··· Record extracts
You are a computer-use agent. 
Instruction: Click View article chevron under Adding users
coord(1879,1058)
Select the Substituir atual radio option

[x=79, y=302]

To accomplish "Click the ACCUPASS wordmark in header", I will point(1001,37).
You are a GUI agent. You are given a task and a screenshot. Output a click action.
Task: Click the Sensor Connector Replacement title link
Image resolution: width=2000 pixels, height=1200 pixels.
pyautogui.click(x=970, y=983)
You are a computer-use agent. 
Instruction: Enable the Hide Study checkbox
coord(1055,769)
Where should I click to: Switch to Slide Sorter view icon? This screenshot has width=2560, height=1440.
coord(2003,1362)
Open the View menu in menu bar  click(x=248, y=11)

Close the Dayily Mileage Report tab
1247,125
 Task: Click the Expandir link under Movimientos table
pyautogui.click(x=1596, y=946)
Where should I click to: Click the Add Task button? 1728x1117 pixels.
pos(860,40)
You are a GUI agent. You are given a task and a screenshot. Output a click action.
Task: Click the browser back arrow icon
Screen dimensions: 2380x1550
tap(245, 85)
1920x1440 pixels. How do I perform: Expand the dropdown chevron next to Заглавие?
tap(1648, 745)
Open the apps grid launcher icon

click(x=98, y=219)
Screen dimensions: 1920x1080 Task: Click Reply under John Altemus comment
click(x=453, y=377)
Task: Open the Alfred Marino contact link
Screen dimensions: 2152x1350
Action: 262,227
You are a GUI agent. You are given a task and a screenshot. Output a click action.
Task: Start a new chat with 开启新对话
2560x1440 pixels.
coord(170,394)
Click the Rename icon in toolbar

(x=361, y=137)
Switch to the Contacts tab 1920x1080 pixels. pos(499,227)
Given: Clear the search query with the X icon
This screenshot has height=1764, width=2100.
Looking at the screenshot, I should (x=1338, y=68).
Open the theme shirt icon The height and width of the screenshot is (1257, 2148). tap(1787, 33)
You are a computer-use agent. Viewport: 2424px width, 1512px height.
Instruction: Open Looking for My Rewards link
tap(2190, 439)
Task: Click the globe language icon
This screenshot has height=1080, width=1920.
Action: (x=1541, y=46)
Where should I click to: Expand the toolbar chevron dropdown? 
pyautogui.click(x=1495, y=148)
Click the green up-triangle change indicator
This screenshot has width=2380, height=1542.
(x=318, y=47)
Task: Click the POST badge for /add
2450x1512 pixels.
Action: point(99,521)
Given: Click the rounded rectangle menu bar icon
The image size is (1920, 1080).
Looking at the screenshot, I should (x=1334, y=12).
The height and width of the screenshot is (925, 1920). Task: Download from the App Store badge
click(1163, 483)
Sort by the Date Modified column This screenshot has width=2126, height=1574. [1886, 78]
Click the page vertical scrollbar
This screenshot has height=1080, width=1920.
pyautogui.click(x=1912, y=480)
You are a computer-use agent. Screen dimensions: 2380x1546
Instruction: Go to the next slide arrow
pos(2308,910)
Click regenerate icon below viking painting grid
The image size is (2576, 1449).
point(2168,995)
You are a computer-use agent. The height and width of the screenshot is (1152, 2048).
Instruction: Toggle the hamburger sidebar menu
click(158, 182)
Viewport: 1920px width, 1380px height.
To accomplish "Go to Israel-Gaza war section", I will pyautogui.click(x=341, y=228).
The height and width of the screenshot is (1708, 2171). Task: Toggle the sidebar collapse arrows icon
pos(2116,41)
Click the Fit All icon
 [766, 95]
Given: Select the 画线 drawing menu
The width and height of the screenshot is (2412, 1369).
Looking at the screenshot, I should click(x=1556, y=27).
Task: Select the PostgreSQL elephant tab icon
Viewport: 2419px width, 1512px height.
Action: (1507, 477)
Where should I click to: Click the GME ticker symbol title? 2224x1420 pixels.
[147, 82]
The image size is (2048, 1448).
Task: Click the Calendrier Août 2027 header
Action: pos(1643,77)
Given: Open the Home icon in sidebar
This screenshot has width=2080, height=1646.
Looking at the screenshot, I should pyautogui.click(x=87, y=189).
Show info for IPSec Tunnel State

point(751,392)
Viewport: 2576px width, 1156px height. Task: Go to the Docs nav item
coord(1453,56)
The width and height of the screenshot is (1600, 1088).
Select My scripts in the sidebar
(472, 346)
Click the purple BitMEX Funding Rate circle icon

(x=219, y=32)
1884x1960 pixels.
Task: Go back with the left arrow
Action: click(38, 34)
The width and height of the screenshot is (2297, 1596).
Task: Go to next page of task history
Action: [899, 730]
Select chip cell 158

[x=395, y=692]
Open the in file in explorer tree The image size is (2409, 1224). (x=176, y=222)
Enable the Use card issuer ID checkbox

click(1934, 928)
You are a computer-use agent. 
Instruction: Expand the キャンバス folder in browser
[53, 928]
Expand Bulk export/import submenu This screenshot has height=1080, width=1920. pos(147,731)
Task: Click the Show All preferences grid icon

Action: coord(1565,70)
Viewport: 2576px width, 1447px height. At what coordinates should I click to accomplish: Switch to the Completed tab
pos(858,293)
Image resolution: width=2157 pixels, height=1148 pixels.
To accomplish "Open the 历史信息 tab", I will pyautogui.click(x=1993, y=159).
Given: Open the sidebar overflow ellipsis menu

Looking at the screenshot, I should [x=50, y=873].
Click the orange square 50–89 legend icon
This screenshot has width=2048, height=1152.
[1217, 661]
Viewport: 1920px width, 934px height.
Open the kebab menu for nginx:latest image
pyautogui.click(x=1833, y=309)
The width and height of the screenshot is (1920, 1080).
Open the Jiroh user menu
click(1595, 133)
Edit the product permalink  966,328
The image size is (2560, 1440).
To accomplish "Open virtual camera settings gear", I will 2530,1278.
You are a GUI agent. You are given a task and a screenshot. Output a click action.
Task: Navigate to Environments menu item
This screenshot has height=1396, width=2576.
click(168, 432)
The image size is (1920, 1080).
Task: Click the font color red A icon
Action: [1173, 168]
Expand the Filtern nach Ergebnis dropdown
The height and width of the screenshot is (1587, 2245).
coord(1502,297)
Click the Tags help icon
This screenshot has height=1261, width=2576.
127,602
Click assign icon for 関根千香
······
• Work to complete: Read through the entries above, and wherever a line holds the string "will", copy it.

• Answer box:
To accomplish "Click the ACCUPASS wordmark in header", I will point(1001,37).
To accomplish "Go to Israel-Gaza war section", I will pyautogui.click(x=341, y=228).
To accomplish "Open the 历史信息 tab", I will pyautogui.click(x=1993, y=159).
To accomplish "Open virtual camera settings gear", I will 2530,1278.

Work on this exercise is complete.